Le coup d’État que nous avons subi commence à susciter mécontentement et agitation. Avec ses valeurs réformistes fondées sur la collaboration avec les classes dirigeantes, l’élite progressiste n’a ni l’aptitude ni l’imagination nécessaires pour canaliser cette indignation. C’est pourquoi la rébellion viendra de la droite, comme ce fut le cas lors d’autres faillites du progressisme, que ce soit en Allemagne nazie, en Italie fasciste ou en Russie tsariste. Par une autre de ces tragiques ironies de l’histoire, ce sont les forces capitalistes à l’origine de l’effondrement qui financeront, organiseront et manipuleront la révolte. La responsabilité de la situation incombera cependant à l’élite progressiste, qui, en se taisant, rend possible la montée du totalitarisme inversé et, peut-être bientôt, d’un totalitarisme classique.

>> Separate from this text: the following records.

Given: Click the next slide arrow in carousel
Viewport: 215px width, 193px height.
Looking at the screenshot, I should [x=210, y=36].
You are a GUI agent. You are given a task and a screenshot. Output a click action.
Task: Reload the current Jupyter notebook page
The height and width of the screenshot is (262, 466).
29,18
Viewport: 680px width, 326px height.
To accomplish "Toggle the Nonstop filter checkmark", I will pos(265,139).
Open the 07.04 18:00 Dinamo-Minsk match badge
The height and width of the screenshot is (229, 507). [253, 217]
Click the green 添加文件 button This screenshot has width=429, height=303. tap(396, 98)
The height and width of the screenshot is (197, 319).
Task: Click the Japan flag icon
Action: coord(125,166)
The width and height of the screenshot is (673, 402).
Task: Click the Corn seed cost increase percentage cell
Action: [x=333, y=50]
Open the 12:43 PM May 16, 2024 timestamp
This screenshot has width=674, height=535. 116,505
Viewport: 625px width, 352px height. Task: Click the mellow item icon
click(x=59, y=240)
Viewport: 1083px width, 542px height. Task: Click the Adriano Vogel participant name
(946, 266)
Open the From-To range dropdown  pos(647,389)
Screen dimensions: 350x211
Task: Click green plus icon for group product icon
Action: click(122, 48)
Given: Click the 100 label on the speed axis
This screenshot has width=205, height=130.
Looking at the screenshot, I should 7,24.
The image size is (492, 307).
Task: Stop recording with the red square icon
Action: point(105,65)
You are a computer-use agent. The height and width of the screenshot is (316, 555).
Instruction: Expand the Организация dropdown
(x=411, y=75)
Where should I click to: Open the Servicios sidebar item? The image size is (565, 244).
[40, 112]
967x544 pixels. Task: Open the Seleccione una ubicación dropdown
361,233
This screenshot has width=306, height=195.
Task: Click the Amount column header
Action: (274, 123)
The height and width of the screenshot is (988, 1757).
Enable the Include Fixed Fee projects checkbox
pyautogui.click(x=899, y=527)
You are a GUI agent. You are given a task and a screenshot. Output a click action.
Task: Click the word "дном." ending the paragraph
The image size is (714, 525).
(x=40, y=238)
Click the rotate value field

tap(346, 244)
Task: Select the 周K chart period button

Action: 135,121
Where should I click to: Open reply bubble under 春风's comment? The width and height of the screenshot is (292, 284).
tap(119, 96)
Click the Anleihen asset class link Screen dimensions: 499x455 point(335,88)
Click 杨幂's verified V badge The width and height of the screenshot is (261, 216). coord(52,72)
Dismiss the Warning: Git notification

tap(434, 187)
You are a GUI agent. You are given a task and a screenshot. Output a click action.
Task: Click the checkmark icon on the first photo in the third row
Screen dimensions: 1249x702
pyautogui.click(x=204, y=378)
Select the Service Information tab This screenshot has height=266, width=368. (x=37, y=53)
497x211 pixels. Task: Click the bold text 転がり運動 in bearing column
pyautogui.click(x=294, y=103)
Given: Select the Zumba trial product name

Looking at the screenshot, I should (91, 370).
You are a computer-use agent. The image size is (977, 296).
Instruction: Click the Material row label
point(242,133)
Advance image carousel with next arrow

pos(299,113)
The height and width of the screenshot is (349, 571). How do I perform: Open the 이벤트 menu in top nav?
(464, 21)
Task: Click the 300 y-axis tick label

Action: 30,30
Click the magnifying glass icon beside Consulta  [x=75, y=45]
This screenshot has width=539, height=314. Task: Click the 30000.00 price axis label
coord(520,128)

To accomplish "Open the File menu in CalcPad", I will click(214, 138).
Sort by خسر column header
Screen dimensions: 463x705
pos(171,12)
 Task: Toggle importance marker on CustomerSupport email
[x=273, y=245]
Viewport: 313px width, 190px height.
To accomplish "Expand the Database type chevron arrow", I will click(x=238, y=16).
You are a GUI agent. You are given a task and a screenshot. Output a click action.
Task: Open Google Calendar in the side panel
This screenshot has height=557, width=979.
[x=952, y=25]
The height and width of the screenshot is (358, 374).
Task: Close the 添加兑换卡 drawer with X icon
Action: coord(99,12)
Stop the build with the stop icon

Pulvérisées par le chaos et les changements radicaux engendrés par le réchauffement climatique et la débâcle économique, les collectivités se retrouveront devant un choix difficile. Elles pourraient se replier dans une forme de survivalisme extrême, un tribalisme primitif qui romprait tout lien avec les autres sphères de la société et le reste de l’humanité. Les groupes optant pour un tel repli tomberaient dans un vide moral et spirituel aussi profond que celui des forces capitalistes dominantes. Mais les communautés pourraient au contraire saisir, comme l’avaient fait les moines au Moyen Âge, l’importance cruciale de nourrir les traditions intellectuelles et artistiques sur lesquelles reposent la société civile, l’humanisme et la notion de bien commun. Il n’est plus possible d’agir sur la société et la culture au sens large, du moins pas à court terme, mais nous pourrions tenter, à la manière des abbayes médiévales, de préserver les codes moraux et la culture afin que, dans l’avenir, d’autres générations puissent y avoir accès. Comme pour ceux qui ont su conserver leur identité à l’époque de l’esclavage ou, au 20e siècle, sous les régimes fascistes et communistes, la résistance se résumera pour un temps à de petits gestes de défi, souvent imperceptibles. La musique, le théâtre, les beaux-arts, la poésie, le journalisme, la littérature et la danse, sans oublier l’étude des langues, de la philosophie et de l’histoire, seront les remparts qui protégeront ceux qui auront opté pour l’humanité plutôt que pour la barbarie.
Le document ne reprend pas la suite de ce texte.